Dans le très cossu 16e arrondissement de Paris, ces jeunes rescapés de la rue ne passent pas inaperçus. « On fait de notre mieux pour être le plus discrets possible », explique Angi. La règle est simple : plus de bruit à partir de 21 heures. Les bénévoles éteignent le générateur électrique à la même heure, pour éviter que son ronronnement assourdissant n’embête les riverains.

Quand on va se faire virer, on ne sait pas où les jeunes pourront aller

D’autres ont été immédiatement touchés par l’action des associations, quand l’occupation de l’école a commencé. « Certains sont venus toquer à la porte de l’école pour nous féliciter et nous proposer leur aide », rapporte Angi. Le bâtiment appartient à la mairie du 16e, qui a fourni des toilettes et des vespasiennes aux associations. « On ne dérange pas grand monde, c’est pour ça qu’on peut rester. Mais on n’a toujours pas d’infos sur la suite. Quand on va se faire virer, on ne sait pas où les jeunes pourront aller », explique une autre bénévole.
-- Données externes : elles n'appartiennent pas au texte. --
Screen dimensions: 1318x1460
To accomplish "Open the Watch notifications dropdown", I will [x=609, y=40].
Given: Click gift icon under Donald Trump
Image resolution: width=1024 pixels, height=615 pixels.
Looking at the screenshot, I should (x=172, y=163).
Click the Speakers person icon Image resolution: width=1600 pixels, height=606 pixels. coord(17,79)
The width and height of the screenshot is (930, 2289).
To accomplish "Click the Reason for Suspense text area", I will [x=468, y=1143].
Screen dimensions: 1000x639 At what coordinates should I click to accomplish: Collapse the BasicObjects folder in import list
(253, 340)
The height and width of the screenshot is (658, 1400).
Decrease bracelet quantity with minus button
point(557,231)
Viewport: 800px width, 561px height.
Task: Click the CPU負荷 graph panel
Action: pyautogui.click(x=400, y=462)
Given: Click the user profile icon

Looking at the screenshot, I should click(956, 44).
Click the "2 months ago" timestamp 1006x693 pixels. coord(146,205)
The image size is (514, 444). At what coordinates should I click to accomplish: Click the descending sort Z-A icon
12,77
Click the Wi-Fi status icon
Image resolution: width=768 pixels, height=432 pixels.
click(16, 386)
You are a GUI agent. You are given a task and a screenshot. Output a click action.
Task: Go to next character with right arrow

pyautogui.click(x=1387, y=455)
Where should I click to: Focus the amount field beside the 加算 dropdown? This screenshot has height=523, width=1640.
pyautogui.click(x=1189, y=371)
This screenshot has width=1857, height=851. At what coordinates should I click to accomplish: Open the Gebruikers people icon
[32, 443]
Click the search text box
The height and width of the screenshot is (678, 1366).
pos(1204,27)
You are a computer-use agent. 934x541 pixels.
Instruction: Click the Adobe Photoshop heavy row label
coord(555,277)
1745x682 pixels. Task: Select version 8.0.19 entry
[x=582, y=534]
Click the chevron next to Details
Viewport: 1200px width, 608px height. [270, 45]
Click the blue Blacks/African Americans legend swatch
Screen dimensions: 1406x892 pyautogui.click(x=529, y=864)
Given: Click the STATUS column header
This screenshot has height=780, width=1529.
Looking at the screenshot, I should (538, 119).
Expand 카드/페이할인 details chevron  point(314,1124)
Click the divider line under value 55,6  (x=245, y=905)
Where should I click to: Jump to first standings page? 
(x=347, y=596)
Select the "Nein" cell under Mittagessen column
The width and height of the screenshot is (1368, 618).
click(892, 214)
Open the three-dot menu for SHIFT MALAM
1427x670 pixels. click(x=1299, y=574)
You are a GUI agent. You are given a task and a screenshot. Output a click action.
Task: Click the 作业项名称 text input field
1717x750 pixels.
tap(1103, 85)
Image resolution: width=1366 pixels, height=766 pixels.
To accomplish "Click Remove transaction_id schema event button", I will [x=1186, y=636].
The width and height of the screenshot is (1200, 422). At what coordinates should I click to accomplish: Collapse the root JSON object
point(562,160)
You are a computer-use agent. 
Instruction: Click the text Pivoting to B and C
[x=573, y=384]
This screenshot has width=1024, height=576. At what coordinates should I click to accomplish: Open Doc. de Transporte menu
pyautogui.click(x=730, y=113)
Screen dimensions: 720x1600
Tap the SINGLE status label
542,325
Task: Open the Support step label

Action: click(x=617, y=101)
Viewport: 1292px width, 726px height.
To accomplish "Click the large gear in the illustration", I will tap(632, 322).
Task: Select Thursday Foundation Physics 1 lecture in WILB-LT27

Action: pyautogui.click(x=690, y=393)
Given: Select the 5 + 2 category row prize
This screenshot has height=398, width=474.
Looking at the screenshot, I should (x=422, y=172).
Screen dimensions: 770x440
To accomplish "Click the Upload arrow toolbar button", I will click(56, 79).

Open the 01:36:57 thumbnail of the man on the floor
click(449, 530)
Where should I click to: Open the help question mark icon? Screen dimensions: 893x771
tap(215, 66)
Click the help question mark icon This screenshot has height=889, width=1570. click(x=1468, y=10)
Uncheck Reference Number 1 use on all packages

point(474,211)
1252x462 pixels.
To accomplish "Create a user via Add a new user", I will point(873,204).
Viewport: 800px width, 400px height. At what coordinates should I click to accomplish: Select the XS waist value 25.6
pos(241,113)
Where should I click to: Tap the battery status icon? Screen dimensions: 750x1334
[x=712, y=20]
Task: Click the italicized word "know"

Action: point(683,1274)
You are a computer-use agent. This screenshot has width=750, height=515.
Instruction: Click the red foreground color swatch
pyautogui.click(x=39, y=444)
La suite est incertaine et la fatigue commence à se faire ressentir du côté des bénévoles, après plusieurs semaines d’occupation. « On est là 24h/24, on ne dort jamais pour surveiller les jeunes et vérifier que personne de mal intentionné ne rentre dans le bâtiment pendant la nuit. » À mesure que les jours passent, les associations ont de plus en plus de mal à réunir assez de volontaires. « Notre but, ce n’est pas de rester ici, c’est exceptionnel qu’une occupation dure aussi longtemps », insiste Angi. Le quotidien et l’attente sont d’autant plus durs pour les jeunes dont certains ont été hospitalisés. Mais pour l’heure, les pouvoirs publics restent aux abonnés absents.